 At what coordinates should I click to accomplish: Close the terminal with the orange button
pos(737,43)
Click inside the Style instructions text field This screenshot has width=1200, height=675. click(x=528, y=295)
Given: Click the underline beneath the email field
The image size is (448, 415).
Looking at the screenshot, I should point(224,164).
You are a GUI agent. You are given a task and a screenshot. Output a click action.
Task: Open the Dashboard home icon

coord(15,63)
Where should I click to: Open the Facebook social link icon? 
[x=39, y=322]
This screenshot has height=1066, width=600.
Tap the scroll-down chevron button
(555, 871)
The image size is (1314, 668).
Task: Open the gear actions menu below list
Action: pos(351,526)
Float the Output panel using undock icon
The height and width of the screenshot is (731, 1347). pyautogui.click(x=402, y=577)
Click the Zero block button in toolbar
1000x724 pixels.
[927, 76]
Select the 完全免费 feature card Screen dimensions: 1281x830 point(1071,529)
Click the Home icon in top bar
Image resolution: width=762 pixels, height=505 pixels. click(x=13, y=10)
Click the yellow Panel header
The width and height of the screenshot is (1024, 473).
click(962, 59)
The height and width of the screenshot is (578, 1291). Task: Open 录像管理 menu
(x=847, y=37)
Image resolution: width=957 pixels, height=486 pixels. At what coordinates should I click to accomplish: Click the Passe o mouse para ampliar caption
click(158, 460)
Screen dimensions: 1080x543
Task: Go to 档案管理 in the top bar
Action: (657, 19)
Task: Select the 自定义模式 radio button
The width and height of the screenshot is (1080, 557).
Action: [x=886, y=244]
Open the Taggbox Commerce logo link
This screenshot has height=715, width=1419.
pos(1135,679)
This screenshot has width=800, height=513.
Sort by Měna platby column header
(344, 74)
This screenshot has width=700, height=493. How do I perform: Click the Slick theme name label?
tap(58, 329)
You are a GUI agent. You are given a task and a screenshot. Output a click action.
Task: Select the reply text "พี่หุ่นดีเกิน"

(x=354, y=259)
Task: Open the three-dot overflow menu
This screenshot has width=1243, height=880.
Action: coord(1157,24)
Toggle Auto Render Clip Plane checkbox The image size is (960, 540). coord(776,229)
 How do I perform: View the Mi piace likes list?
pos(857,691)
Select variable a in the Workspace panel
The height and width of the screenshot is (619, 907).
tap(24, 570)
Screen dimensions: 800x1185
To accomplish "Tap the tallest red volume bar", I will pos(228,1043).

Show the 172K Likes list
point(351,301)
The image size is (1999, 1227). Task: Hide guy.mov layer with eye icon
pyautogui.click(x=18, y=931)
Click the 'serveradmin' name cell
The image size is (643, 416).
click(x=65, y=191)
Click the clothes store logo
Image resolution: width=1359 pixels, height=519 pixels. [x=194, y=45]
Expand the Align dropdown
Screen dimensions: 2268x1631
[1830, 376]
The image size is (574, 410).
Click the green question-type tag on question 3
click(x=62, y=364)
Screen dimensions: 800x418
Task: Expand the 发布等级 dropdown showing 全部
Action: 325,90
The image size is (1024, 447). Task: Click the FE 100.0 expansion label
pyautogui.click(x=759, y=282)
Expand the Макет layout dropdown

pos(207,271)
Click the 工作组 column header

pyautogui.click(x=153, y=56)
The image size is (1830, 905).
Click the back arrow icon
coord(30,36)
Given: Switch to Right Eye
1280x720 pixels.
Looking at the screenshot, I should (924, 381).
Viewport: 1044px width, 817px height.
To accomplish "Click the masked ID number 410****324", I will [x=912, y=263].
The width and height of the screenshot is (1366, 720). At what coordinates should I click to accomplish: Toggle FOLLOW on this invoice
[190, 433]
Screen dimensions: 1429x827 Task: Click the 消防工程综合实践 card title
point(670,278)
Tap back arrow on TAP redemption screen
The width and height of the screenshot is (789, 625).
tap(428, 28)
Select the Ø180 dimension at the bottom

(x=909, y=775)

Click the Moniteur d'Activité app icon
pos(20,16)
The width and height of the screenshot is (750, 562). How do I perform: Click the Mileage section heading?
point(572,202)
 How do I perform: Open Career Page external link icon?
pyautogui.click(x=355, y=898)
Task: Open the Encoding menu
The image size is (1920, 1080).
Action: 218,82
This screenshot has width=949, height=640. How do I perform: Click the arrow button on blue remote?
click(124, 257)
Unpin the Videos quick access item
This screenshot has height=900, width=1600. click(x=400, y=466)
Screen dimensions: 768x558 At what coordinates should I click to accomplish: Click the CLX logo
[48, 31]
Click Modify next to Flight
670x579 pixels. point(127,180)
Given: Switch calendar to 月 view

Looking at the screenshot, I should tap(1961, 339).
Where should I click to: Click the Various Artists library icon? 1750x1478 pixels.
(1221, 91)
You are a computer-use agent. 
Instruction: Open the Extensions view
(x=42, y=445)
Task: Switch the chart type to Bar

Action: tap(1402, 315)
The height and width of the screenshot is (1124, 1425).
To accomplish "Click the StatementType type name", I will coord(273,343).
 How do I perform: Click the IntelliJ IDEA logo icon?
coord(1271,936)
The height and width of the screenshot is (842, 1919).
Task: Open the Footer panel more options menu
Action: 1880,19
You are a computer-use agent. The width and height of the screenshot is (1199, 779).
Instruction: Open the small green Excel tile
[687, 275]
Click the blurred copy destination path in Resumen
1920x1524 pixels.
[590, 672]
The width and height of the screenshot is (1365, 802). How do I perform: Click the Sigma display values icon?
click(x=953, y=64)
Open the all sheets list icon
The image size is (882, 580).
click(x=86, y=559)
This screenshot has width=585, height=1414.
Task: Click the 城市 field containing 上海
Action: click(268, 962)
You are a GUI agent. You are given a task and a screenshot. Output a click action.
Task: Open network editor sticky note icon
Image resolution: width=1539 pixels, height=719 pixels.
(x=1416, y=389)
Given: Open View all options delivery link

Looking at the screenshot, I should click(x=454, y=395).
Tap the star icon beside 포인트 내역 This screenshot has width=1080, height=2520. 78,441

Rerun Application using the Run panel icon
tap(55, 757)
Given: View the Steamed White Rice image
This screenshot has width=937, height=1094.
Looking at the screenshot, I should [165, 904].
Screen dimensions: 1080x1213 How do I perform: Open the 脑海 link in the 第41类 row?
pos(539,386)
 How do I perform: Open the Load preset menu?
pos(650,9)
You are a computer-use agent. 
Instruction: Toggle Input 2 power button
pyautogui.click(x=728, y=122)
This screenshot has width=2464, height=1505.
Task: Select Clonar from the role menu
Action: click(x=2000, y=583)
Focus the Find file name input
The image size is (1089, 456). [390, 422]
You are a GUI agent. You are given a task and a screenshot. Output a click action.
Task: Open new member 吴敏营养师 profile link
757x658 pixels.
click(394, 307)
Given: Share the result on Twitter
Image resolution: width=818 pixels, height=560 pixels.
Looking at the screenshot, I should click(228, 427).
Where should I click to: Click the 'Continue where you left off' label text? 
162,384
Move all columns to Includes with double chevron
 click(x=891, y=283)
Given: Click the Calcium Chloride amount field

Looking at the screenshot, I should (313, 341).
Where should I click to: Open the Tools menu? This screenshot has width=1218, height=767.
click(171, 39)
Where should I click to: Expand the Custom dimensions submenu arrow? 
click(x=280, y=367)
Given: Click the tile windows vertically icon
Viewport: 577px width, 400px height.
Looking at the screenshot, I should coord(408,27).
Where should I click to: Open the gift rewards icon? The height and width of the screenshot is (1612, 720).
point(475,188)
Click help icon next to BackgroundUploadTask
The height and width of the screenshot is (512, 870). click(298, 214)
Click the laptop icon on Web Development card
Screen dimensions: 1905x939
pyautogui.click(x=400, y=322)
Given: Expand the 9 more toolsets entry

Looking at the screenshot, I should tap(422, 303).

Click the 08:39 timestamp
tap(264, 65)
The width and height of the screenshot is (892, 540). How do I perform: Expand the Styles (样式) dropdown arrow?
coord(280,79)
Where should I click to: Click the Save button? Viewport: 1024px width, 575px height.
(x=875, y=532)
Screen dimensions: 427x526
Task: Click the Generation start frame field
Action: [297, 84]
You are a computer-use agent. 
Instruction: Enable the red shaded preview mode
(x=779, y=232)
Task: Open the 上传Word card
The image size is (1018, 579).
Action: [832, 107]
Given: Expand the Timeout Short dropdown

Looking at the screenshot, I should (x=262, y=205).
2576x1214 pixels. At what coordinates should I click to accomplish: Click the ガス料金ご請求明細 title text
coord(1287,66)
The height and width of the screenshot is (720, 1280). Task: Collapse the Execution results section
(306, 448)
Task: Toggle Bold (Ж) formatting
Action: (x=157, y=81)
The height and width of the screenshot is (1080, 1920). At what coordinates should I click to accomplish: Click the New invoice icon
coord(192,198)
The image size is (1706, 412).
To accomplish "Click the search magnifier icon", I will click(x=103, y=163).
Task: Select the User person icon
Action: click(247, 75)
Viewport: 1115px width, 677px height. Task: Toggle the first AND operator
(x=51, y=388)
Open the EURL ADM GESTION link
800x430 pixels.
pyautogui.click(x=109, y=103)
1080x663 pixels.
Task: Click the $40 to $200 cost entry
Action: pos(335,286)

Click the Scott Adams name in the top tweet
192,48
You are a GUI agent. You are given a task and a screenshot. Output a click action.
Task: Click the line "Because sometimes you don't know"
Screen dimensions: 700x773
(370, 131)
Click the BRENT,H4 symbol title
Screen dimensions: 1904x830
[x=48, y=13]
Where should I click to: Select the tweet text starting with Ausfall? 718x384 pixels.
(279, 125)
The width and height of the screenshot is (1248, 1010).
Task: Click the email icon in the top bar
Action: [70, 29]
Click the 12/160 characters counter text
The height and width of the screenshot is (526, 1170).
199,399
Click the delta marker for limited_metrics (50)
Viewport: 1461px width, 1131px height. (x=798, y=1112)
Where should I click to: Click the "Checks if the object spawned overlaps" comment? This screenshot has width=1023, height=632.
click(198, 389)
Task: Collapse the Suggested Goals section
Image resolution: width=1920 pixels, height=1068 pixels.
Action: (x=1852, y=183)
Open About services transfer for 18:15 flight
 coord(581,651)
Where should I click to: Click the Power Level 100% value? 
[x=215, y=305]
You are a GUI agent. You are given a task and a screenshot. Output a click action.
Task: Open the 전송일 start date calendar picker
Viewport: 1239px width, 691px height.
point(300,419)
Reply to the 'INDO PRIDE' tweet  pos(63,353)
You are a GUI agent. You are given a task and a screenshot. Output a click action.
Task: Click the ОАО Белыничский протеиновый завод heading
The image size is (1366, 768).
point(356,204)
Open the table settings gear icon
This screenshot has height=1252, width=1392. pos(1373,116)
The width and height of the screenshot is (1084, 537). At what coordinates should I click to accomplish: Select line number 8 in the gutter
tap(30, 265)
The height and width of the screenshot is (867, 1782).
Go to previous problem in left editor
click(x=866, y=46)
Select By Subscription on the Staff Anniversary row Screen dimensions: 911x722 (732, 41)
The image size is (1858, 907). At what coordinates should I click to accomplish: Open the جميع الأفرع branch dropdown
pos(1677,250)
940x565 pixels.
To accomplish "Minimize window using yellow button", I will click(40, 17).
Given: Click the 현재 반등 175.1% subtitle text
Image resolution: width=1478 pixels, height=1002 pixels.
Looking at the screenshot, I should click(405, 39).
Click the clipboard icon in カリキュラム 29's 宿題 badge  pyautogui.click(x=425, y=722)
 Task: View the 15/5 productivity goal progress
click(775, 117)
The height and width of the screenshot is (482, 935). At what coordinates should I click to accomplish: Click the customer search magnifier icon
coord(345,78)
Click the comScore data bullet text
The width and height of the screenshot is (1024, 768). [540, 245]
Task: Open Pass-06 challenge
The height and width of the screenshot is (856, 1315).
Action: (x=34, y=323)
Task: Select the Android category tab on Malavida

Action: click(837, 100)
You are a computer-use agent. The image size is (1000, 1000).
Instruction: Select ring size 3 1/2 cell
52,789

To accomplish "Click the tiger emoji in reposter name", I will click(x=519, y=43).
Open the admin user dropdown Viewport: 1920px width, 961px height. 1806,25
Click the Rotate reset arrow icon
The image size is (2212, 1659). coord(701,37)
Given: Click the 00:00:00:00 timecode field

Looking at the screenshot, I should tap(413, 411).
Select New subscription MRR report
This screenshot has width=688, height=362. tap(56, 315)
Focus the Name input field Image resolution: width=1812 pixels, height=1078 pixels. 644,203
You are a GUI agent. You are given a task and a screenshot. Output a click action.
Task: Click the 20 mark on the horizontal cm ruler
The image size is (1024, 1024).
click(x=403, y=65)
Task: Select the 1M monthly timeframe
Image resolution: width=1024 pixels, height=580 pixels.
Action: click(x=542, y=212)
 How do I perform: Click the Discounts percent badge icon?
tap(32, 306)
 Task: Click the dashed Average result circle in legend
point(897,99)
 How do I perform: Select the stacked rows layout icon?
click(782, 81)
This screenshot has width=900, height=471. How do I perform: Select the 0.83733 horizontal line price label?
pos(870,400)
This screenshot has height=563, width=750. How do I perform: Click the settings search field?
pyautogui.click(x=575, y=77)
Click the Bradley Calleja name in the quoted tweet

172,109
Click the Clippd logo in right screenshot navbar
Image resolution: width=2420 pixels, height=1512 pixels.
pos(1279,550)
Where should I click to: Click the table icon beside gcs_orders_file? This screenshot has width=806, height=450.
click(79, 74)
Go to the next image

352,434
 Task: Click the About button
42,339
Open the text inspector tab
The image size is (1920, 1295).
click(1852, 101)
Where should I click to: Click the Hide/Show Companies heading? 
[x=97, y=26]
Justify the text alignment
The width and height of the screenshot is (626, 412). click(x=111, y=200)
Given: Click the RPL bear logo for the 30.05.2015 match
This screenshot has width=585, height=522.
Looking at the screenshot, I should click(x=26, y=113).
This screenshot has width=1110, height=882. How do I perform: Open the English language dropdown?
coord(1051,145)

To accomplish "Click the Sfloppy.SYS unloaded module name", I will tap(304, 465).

__________

## Written request:
Arrange the records as a JSON list of strings, one string per line with blank lines omitted: begin at the line that contains "Given: Click the Calcium" and stop after the line that contains "Looking at the screenshot, I should tap(422, 303).".

## Task solution:
[
  "Given: Click the Calcium Chloride amount field",
  "Looking at the screenshot, I should (313, 341).",
  "Where should I click to: Open the Tools menu? This screenshot has width=1218, height=767.",
  "click(171, 39)",
  "Where should I click to: Expand the Custom dimensions submenu arrow? ",
  "click(x=280, y=367)",
  "Given: Click the tile windows vertically icon",
  "Viewport: 577px width, 400px height.",
  "Looking at the screenshot, I should coord(408,27).",
  "Where should I click to: Open the gift rewards icon? The height and width of the screenshot is (1612, 720).",
  "point(475,188)",
  "Click help icon next to BackgroundUploadTask",
  "The height and width of the screenshot is (512, 870). click(298, 214)",
  "Click the laptop icon on Web Development card",
  "Screen dimensions: 1905x939",
  "pyautogui.click(x=400, y=322)",
  "Given: Expand the 9 more toolsets entry",
  "Looking at the screenshot, I should tap(422, 303)."
]